I became convinced of the need for parental licences after a friend, a case worker with the BC Ministry of Children and Family Development, told me tales of the horrible scenes she has witnessed in her work protecting the most vulnerable members of our society. I initially thought that some of her stories must have been embellished, given the gruesome details of the few cases she discussed. She then showed me a picture of a child from a relatively recent case, who she had urgently removed from the parents’ custody: it was a photo of a smiling man holding a nude, crying baby boy over a household deep-fryer while a woman, who one assumes was the infant’s mother, was laughing in the background.

The notion that, as Steinberg states, “creating a child takes very little effort and even less intelligence” is factual and dangerous. Proof of this rests in the fact that even with all of the information about the risks of smoking during pregnancy, the National Center for Biotechnology Information found that 10.2 per cent of women who weren’t smokers before becoming pregnant started smoking during pregnancy or in postpartum. While that number may seem low, consider that just under four-million babies (3,999,386 is the figure reported by the Centers for Disease Control) were born in the United States in 2010.

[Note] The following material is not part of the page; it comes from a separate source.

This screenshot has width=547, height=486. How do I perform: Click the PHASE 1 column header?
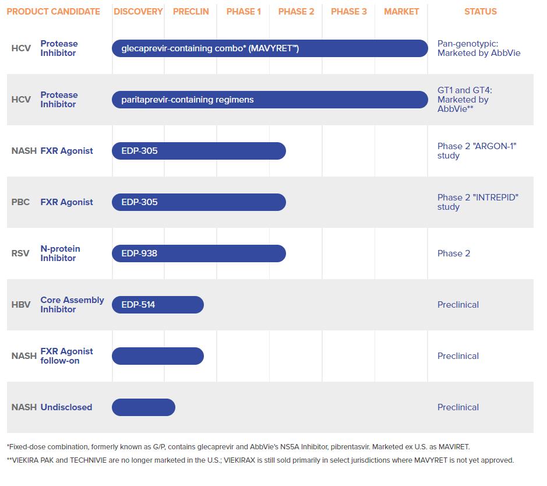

Maybe there’s a correlation between the advent of the digital age and the declining influence of the nuclear family. While the accessibility of information through technology benefits the average person, it’s clear that these advances in North American society have made everything convenient. A child’s cries for hunger result in a trip to the McDonald’s drive-thru; a temper tantrum is soothed with a two-hour Disney movie; homework from school takes a back seat to the newest video game. There seems to be a shift towards parents becoming increasingly uninvolved in their children’s formative years. This detachment results in seeking conveniences and short cuts that aren’t necessarily healthy for children and youth.

Regardless of intention, there are some people who shouldn’t be afforded the privilege of having children, because of their inability to provide kids with the nurturing required to develop into responsible, productive members of society. A licencing regime may not seem ideal (particularly given that I provide no logistical specifics for its implementation) but it does, at the very least, compel people who wish to become parents to actively seek out more information.

Some will argue that I’m advocating for a Chinese One-Child Policy sort of intervention into family planning by placing roadblocks on an individual’s ability and desire to have children. My position stems from a desire to elevate the level of responsible parenting in this country, in the best interests of all those who will make up the next generation.